I glared at him. A thousand years ago, that glare would have ended not just the conversation, but also the man. I looked toward Ash. She stood steady. The weight sat on her far better than it did me. Hers was a body built for carrying weight. I had often made others carry mine.
The Inker tilted his head, reached behind himself again. He produced another sash, this time tying it around his own waist. The front of the sash warped, and now he had his own strange box. He had not so much as twitched. “Infantile. Was that the word you used?” The man frowned, and jumped.
I called it a jump. In truth, it was closer to a leap. He sailed straight up, two dozen feet in the air. For a moment, I almost thought he’d used [Flight]. His ascent stopped. He came back down again, landing limbly on the sand. “Any Crest can manage this much easily. I barely even feel this weight.” He turned, and gestured back towards the running students.

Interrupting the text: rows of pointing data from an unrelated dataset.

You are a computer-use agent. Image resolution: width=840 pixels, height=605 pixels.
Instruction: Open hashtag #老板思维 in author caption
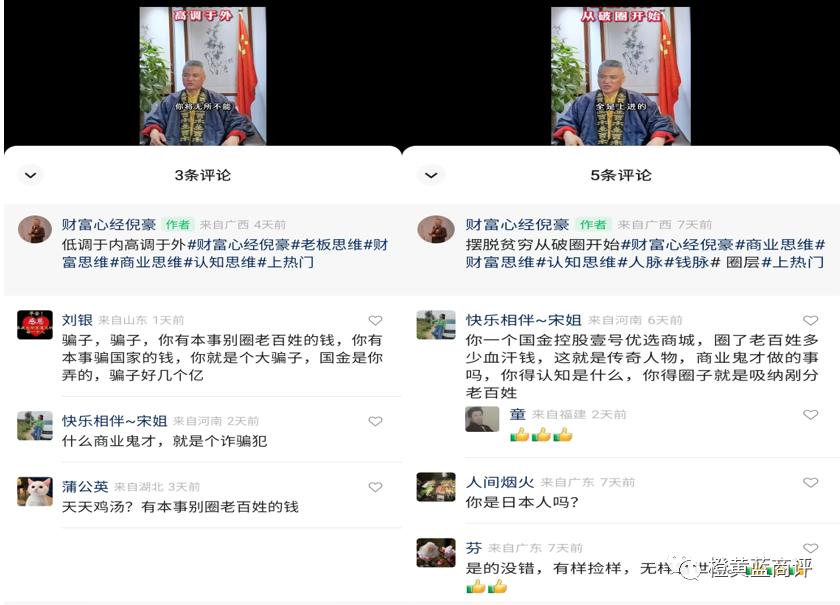point(327,245)
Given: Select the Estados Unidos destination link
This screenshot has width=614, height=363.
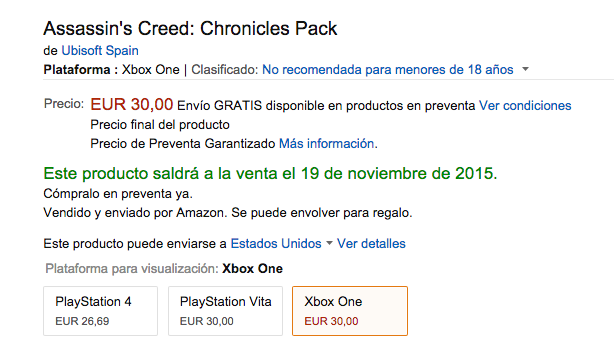Looking at the screenshot, I should coord(276,244).
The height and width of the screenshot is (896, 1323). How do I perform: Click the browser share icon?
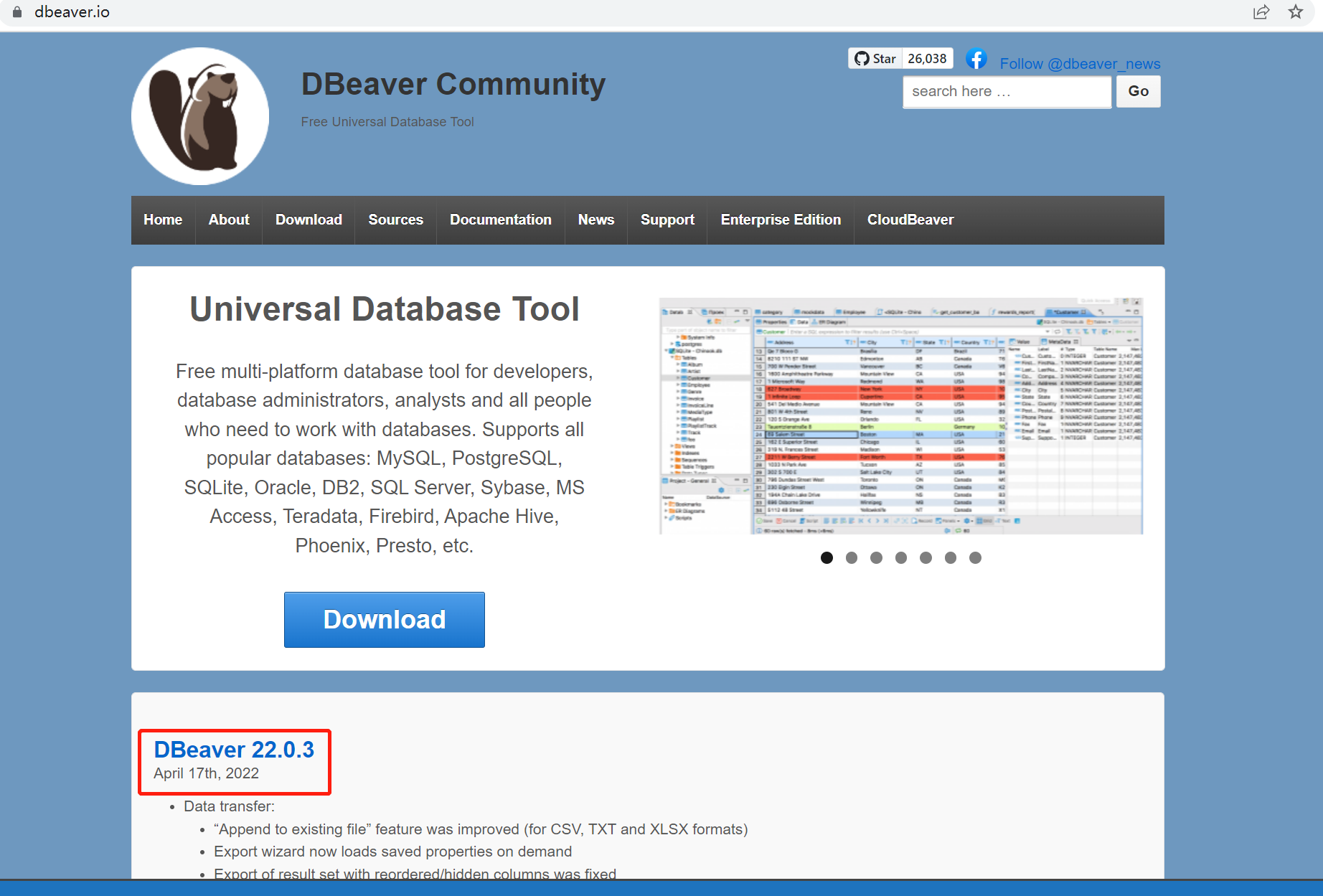coord(1261,12)
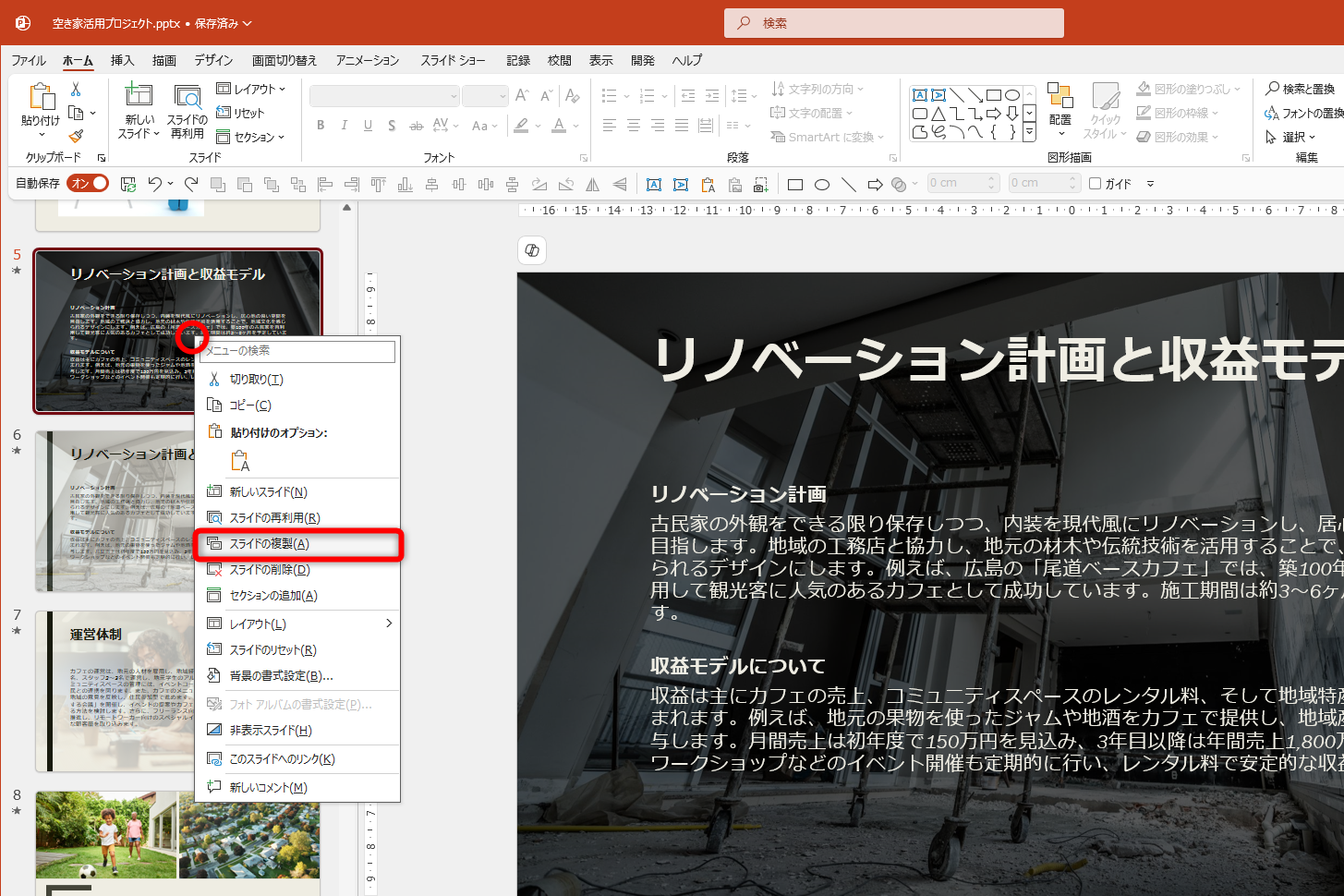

I noticed now that they’d been running in a circle, their footprints carving a track across the sand. “Like I said, twenty minutes. Try to manage at least half that.”
My left eye twitched. I had not bid it to. I turned toward the track. Twenty paces, perhaps twenty-five between us and the students already running, their feet carving a wide oval into the sand. Twenty-five paces was nothing. I had once crossed the breadth of the Dwarven capital in a single bound. I had once flown above clouds that would never see the ground.